Problems, both in terms of fragility and vulnerability, will increase as systems become more complex. Today, data scientists freely avail themselves of model components from GitHub, Stack Overflow and similar platforms. Have these components, as they are incorporated in interconnected models around the world, been properly evaluated? The answer is, all-too-often, no. For the most part, algorithmic risk is still too rarely addressed. There are insurance implications and I would like to see many more of us work on this key emerging risk.
Our data-driven future must be built on collaboration. Swiss Re Institute engages in dozens of research partnerships with institutions and businesses around the globe. Among these is the long-standing engagement with EPFL, the Swiss Federal Institute of Technology and the EPFL's C4DT (Center for Data Trust), a partnership that brings together twelve partners and thirty-four laboratories – all focused on delivering trust-building technologies.

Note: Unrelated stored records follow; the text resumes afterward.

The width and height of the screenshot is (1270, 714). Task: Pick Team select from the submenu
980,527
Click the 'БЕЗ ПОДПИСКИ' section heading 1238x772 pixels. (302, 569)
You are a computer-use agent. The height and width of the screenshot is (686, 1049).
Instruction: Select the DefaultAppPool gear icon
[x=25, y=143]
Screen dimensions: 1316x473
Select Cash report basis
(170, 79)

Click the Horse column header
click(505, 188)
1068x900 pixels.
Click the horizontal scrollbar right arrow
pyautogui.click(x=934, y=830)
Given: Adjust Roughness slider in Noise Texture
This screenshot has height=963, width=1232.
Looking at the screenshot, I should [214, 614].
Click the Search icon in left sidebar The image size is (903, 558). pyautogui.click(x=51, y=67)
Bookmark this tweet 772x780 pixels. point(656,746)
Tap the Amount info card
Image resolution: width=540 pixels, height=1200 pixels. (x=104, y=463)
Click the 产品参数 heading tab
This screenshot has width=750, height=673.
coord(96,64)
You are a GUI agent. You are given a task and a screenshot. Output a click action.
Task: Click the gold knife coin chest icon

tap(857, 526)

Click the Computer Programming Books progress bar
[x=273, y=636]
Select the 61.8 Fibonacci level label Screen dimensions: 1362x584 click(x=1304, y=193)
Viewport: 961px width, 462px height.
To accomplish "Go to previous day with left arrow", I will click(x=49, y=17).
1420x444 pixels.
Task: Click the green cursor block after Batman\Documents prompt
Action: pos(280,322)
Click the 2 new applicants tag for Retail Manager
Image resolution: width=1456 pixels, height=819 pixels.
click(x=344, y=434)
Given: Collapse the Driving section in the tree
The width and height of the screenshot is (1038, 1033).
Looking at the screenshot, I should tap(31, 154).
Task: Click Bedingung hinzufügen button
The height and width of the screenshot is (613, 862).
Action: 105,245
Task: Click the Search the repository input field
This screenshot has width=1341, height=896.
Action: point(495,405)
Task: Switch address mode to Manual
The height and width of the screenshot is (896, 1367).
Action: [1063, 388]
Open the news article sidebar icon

The Swiss Re Institute's 'AI & Resilience' track at the AMLD conference also featured Nicole Rieke (Senior Deep Learning Solution Architect at NVIDIA). She focused her keynote on Federated Learning, a machine learning technique that trains an algorithm across decentralized systems – while keeping the data protected. Rieke's healthcare-centered work uses federated learning to collaboratively learn across institutions, while keeping patient data safe. The example perfectly illustrates both the power of collaboration and the possibilities of working together in trusted, decentralized networks. The future doesn't lie with traditional centralized networks – the future, and thus also trust, is distributed across decentralized networks.
While an ever more data-driven future is assured, the future itself remains elusive. However, we're human and thus we have what it takes to intelligently integrate machines into our lives. We have intelligence, we have imagination – and we have conscience. We are perfectly capable of learning from our failures, focusing on the right challenges, managing and monitoring new risks, and collaborating toward shared goals. Again, we have what it takes.
The tasks at hand, and ahead, are all-encompassing, global challenges. Swiss Re has a crystal-clear purpose: We make the world more resilient. Swiss Re Institute supports this mission as a conduit for sharing useful knowledge and fostering better decision making. Artificial intelligence, developed and deployed in the best interests of humanity, will help us deliver on our purpose. A data-driven future will allow us to predict and prevent events. Instead of just absorbing shocks and helping people, businesses and governments recover, we will be able to make the world safer by offering resilience-as-a-service.
We have every reason to be hopeful – if we work together in tackling the above, our data-driven future will be one that is socially, economically and environmentally far more resilient.